OWASP Top 10 Vulnerabilities
- A01:2021-Broken Access Control The 34 Common Weakness Enumerations (CWEs) mapped to Broken Access Control had more occurrences in applications than any other category.
- A02:2021-Cryptographic Failures The renewed focus here is on failures related to cryptography, which often leads to sensitive data exposure or system compromise.
- A03:2021-Injection 94% of the applications were tested for some form of injection, and the 33 CWEs mapped into this category have the second most occurrences in applications. Cross-site Scripting is now part of this category in this edition.
- A04:2021-Insecure Design is a new category for 2021, with a focus on risks related to design flaws.
- A05:2021-Security Misconfiguration With more shifts into highly configurable software, it’s not surprising to see this category move up.
- A06:2021-Vulnerable and Outdated Components This category moves up from #9 in 2017 and is a known issue that we struggle to test and assess risk.
- A07:2021-Identification and Authentication Failures This category is still an integral part of the Top 10, but the increased availability of standardized frameworks seems to be helping.
- A08:2021-Software and Data Integrity Failures One of the highest weighted impacts from Common Vulnerability and Exposures/Common Vulnerability Scoring System (CVE/CVSS) data mapped to the 10 CWEs in this category.
- A09:2021-Security Logging and Monitoring Failures Failures in this category can directly impact visibility, incident alerting, and forensics.
- A10:2021-Server-Side Request Forgery This category represents the scenario where the security community members are telling us this is important, even though it’s not illustrated in the data at this time.
Strategic ways to address the OWASP top 10 vulnerabilities
The OWASP top 10 list of vulnerabilities has long been the source of data that information security professionals trust with making critical security decisions.
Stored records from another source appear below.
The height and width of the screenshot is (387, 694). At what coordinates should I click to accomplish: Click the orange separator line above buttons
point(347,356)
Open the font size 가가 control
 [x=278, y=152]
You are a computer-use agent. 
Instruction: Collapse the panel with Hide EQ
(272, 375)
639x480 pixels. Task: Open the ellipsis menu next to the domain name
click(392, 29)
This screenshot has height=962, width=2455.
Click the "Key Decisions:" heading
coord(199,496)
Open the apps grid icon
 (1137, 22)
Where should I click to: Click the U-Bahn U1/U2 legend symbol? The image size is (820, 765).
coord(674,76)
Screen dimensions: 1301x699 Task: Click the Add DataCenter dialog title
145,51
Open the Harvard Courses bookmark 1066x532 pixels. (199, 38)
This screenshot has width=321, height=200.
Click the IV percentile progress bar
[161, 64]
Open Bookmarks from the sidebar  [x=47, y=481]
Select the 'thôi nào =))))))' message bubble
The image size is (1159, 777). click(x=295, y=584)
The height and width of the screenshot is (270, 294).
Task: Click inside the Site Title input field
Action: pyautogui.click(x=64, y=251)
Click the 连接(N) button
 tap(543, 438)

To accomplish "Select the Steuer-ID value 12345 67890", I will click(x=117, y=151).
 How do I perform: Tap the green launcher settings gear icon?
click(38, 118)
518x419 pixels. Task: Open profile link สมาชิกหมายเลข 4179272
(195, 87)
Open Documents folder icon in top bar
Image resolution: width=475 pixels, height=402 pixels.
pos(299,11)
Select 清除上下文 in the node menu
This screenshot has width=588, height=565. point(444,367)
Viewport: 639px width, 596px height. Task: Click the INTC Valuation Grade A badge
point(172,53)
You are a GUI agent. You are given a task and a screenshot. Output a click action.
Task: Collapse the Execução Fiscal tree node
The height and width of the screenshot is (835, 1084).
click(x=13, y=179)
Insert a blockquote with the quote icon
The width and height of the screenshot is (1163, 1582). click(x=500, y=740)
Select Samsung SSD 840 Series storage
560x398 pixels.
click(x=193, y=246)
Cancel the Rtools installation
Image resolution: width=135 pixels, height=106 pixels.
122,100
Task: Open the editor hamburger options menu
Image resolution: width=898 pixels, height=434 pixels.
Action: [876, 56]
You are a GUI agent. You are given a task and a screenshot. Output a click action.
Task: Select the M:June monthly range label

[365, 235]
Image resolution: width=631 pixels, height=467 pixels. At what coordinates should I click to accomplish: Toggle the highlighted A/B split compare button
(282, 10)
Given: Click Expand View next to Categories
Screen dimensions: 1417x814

There are many different sources where you can read about these vulnerabilities, especially from OWASP itself.
- Leveraging ASVS as a Framework for Agile Application Security
Development teams could implement the secure practices mentioned in the ASVS and build a secure and robust product. Following ASVS guidelines could help in prioritizing security tasks like auditing and reviewing and make everything visible, as in a standard agile process.
Developers can leverage agile security as a framework along with several application security standard methodologies proven by many application security architects. ASVS accounts for several application security controls and risks as part of the framework. Application-level security, common security loopholes, and leveraging benchmark application security tools are widely used by organizations that use agile development frameworks. ASVS aligns well to this development culture by following best-practice application security controls that align well to controls for security assessment and testing.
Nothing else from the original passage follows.